[LLVMbugs] [Bug 20757] New: Restrict ARM assembly header flags to the header
bugzilla-daemon at llvm.org
bugzilla-daemon at llvm.org
Tue Aug 26 13:27:25 PDT 2014
http://llvm.org/bugs/show_bug.cgi?id=20757
Bug ID: 20757
Summary: Restrict ARM assembly header flags to the header
Product: libraries
Version: trunk
Hardware: PC
OS: Linux
Status: NEW
Severity: normal
Priority: P
Component: Backend: ARM
Assignee: unassignedbugs at nondot.org
Reporter: renato.golin at linaro.org
CC: llvmbugs at cs.uiuc.edu
Classification: Unclassified
As extensively discussed in this thread:
https://sourceware.org/ml/binutils/2014-08/msg00119.html
Some architecture flags (fpu/cpu/arch/arch_extension/eabi_attribute) do not
belong in the middle of assembly files. This includes hand-coded, inline and
included assembly blocks which should not change the behaviour of the compile
unit mid-way through the compilation process.

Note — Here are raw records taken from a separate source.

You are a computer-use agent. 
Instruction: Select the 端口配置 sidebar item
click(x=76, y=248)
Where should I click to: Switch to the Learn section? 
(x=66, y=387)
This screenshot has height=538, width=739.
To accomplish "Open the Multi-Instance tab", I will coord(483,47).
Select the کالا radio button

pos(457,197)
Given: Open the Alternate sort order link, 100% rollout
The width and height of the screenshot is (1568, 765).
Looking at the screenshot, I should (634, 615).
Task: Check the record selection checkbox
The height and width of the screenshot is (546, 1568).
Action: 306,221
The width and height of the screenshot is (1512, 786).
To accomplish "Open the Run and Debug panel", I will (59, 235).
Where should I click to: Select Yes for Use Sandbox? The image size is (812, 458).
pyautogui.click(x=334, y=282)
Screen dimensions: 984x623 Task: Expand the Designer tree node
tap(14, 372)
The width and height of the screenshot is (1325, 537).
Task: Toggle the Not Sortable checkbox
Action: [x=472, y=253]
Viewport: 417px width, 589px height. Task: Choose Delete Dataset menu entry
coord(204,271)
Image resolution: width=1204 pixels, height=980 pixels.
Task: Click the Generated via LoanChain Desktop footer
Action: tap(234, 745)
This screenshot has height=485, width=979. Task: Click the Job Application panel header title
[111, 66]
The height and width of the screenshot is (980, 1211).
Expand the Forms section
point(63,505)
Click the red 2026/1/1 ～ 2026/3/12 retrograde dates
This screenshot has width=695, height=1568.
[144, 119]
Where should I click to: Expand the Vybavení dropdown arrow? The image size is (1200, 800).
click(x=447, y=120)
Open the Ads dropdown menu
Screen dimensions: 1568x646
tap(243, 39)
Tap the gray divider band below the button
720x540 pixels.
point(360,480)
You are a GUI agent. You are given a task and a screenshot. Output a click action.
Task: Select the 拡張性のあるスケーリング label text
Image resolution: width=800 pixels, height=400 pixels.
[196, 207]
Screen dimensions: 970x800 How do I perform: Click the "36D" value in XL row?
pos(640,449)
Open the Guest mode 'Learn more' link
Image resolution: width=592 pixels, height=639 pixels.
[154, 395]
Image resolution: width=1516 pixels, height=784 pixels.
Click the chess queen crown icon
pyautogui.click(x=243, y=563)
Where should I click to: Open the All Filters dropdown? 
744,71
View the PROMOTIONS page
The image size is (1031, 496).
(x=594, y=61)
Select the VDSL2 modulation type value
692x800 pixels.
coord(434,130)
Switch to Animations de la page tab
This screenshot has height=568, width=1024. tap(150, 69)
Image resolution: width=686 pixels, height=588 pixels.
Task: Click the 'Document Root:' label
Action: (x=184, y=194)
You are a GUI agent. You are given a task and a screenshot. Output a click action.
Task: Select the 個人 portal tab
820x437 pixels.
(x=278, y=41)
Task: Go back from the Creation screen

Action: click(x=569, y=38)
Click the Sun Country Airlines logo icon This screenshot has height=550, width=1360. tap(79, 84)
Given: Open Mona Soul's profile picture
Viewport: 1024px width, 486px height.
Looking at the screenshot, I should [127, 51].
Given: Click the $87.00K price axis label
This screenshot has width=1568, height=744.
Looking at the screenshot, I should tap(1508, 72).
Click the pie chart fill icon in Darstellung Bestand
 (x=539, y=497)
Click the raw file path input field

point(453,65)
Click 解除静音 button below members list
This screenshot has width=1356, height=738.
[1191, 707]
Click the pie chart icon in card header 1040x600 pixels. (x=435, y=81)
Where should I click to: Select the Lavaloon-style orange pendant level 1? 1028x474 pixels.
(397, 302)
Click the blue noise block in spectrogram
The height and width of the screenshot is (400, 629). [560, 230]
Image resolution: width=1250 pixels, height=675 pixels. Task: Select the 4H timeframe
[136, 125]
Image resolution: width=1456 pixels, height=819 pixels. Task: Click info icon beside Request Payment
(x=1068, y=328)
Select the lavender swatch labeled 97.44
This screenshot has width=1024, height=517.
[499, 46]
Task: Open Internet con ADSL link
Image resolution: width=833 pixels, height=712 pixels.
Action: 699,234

GNU folks are (understandably) reluctant to restrict this unintentional, and
possibly destructive, functionality, even though they agree that this is not
how it should be.
The technical consensus seems to be that those flags should be either
restricted to the header (ie. before any code/text), or on a first come, first
served basis, though the latter creates problems if the original file didn't
have any flags and some include/inline asm added the wrong one. Current
behaviour is last come, last served, which is plain wrong, if in text, but ok
if in the header.
We can start by adding a warning that could be turned into an error (via
-Werror), and see how it goes from there. If at least we warn, the user can't
complain that further steps (linking, execution) fail without warning.
My proposal is the following:
1. Header directives shall warn when used in text and *only* change the
behaviour for instruction selection purposes, not for module-wide properties
(like build attributes).
2. If header directives are not present in the header, module-wide properties
will be inferred from the command line, architectural descriptions, etc. even
if they are present in the text.
3. The semantics of directives in text will be that they will change only the
specific behaviour they're related to and they will be valid until another
similar directive is issues or the end of file (compile unit) is reached.
4. Related flags shall compliment each other. So, .cpu cortex-a8 shall set VFP3
and NEON, while .fpu vfp2 shall only unset VFP3, not NEON and not move the CPU
back to where VFP2 was the default.
5. Duplicate header directives in the header generates a *different* warning,
but are accepted on a last come, last served basis.
6. Both warnings should become errors when in -Werror mode.